For \(G_{\phi }(0)\), a Jordan basis is \(\phi (v),v\) with \(\phi ^2(v)=0\). As usual, work backwards from \(w\in \ker \phi \): take \(w=(0,1,0)\) and solve
\(\seteqnumber{0}{}{0}\)
\begin{equation*} A\mathbf {v}=\begin{pmatrix*} 0&0&0\\4&0&0\\0&0&5 \end {pmatrix*}\mathbf {v}= \begin{pmatrix} 0\\1\\0 \end {pmatrix} \end{equation*}

to get \(v=(1/4,0,0)\), for example.

Thus, a Jordan basis is given by \((0,1,0),(1/4,0,0),(0,0,1)\).
7. From question 6 of sheet 4, we know that \(m_{\phi }=(x-3)(x+2)^2\) so that the JNF of \(\phi \) must be \(J(3,1)\oplus J(-2,2)\).

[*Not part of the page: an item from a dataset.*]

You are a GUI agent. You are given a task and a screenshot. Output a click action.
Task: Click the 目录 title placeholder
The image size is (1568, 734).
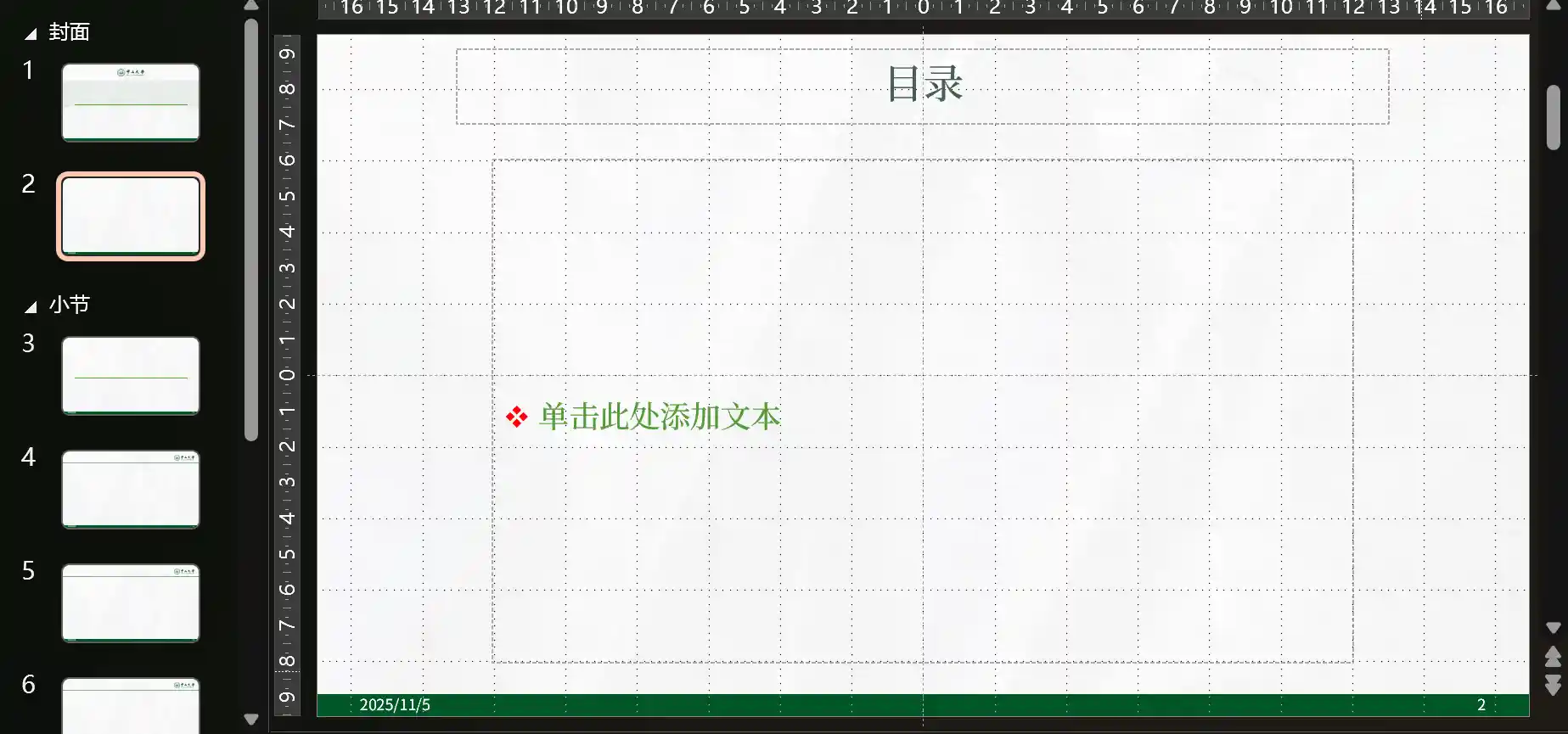click(x=923, y=86)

A Jordan basis of \(G_{\phi }(3)=E_{\phi }(3)\) is an arbitrary basis and one is given by \((0,1,1)\) as we found out in question 3 of sheet 4.

For \(G_{\phi }(-2)\), we want \((\phi +2\id _{\C ^3})(v),v\) with \((\phi +2\id _{\C ^3})^{2}(v)=0\) so work backwards from an eigenvector \(w\) with eigenvalue \(-2\) and then solve \((A+2I_3)\mathbf {v}=\mathbf {w}\) to get \(v\). We know from sheet 4 that we can take \(w=(1,0,2)\) and then
\(\seteqnumber{0}{}{0}\)
\begin{equation*} (A+2I_{3})\mathbf {v}= \begin{pmatrix*}[r] 2&1&-1\\-10&0&5\\-6&2&3 \end {pmatrix*}\mathbf {v}= \begin{pmatrix} 1\\0\\2 \end {pmatrix} \end{equation*}

is clearly solved by \((0,1,0)\). Our Jordan basis is therefore \((0,1,1),(1,0,2),(0,1,0)\).